*TASK REQUIREMENTS*
Wherever a line in the records below contains "topic", copy that line.

(Stored items)
▼
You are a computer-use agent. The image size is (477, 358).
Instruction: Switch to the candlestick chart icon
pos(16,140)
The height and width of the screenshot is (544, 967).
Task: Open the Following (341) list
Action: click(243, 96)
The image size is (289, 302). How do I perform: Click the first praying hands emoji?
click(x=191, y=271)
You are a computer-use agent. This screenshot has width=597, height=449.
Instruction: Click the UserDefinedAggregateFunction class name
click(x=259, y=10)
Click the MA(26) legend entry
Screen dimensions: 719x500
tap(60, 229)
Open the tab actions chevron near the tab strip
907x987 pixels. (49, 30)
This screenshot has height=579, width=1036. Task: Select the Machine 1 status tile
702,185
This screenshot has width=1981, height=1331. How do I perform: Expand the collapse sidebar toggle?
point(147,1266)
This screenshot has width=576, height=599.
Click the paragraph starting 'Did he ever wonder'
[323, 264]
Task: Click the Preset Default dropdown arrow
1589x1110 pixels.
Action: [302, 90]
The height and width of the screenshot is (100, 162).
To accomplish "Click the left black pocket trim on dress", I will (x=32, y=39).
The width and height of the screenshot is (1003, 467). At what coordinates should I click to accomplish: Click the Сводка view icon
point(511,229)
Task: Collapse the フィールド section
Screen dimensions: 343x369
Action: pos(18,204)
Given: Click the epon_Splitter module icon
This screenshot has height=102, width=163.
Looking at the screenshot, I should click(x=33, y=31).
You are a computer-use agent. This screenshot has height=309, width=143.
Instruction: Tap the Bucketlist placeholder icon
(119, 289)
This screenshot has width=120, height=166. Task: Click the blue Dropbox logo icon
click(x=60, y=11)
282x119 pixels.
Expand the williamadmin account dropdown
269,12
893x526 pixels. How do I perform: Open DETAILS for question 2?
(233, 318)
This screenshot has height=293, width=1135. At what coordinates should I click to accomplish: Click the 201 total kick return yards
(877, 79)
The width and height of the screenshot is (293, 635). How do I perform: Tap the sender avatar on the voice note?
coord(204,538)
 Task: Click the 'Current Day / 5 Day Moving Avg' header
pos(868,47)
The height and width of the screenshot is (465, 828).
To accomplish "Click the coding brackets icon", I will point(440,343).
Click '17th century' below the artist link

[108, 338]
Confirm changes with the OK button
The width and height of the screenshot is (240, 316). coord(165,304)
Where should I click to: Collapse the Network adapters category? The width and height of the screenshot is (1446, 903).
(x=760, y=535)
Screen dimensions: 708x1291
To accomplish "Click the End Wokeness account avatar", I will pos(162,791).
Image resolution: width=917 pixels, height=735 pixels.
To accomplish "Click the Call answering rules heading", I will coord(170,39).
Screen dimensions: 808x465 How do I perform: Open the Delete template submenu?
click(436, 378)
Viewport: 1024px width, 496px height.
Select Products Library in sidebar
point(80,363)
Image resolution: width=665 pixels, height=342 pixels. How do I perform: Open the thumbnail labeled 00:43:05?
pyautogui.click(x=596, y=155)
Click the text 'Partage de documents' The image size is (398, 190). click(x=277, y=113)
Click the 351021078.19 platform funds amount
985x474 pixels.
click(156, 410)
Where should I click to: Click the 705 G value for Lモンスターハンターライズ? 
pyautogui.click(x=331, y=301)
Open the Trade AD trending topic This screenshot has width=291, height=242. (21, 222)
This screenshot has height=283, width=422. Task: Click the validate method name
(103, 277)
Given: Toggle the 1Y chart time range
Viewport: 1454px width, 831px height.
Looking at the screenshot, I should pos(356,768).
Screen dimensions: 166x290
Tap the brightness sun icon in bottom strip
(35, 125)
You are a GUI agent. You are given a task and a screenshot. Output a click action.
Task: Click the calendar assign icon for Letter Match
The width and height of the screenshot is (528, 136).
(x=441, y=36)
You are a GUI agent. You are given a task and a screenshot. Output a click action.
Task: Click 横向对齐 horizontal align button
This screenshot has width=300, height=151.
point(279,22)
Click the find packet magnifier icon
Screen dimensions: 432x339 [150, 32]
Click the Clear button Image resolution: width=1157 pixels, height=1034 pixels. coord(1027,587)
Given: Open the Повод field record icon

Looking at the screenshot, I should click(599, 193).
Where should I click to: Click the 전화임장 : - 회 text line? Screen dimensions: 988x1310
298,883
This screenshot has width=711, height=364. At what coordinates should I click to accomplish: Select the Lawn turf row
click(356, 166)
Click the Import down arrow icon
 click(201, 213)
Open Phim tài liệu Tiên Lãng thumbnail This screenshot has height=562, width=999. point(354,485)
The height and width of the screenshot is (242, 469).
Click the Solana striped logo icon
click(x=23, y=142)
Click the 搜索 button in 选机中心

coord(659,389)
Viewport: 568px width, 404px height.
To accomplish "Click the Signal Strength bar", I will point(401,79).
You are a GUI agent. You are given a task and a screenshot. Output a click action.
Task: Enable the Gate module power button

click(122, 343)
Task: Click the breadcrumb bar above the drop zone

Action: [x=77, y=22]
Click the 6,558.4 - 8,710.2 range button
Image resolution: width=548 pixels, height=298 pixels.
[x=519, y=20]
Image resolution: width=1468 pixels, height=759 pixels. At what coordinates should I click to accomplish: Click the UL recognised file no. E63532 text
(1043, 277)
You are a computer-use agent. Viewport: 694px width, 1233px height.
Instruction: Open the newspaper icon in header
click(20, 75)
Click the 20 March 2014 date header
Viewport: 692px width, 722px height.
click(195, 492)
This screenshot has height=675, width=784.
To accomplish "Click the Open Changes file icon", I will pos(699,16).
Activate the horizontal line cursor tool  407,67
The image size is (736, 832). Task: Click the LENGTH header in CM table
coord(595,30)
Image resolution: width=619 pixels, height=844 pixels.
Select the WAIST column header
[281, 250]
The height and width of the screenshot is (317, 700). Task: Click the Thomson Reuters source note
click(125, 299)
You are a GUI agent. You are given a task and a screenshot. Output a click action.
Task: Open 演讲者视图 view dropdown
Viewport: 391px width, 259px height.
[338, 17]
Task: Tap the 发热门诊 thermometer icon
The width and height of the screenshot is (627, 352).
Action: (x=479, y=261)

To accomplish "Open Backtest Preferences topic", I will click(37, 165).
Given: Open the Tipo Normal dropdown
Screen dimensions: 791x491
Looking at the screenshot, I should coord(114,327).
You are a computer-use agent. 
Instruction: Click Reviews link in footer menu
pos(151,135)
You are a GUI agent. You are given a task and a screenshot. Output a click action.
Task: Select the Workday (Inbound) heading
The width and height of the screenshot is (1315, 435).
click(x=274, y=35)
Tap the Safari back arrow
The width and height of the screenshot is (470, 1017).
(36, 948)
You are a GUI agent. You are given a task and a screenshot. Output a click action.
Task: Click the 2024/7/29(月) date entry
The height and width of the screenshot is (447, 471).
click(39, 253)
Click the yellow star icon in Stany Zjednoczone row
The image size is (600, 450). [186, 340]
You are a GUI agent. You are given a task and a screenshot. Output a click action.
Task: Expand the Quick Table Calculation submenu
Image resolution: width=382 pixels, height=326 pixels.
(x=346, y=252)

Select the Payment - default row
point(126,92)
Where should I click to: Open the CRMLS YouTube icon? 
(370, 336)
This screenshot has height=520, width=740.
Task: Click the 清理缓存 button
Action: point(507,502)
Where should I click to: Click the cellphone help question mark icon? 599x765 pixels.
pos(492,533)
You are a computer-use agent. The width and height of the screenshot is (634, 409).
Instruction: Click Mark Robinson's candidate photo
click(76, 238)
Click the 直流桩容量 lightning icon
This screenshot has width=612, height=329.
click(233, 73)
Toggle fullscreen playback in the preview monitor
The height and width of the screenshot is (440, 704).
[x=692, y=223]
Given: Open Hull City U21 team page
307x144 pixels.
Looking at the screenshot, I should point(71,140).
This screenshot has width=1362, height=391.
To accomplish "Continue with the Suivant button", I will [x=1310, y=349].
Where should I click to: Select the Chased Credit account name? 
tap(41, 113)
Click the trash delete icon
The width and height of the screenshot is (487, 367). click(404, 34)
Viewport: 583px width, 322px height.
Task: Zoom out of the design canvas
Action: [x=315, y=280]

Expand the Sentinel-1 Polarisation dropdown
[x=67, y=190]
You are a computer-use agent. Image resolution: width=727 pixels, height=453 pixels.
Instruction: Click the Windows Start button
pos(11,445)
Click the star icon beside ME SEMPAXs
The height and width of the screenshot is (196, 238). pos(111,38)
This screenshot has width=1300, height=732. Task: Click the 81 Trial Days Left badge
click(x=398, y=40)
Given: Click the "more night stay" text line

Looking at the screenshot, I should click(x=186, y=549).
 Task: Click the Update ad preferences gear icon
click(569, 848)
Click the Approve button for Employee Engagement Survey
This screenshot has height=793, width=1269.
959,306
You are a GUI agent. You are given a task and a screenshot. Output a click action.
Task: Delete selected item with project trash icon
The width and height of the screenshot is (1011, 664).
▲
*EXERCISE RESULT*
Open the Trade AD trending topic This screenshot has width=291, height=242. (21, 222)
To accomplish "Open Backtest Preferences topic", I will click(37, 165).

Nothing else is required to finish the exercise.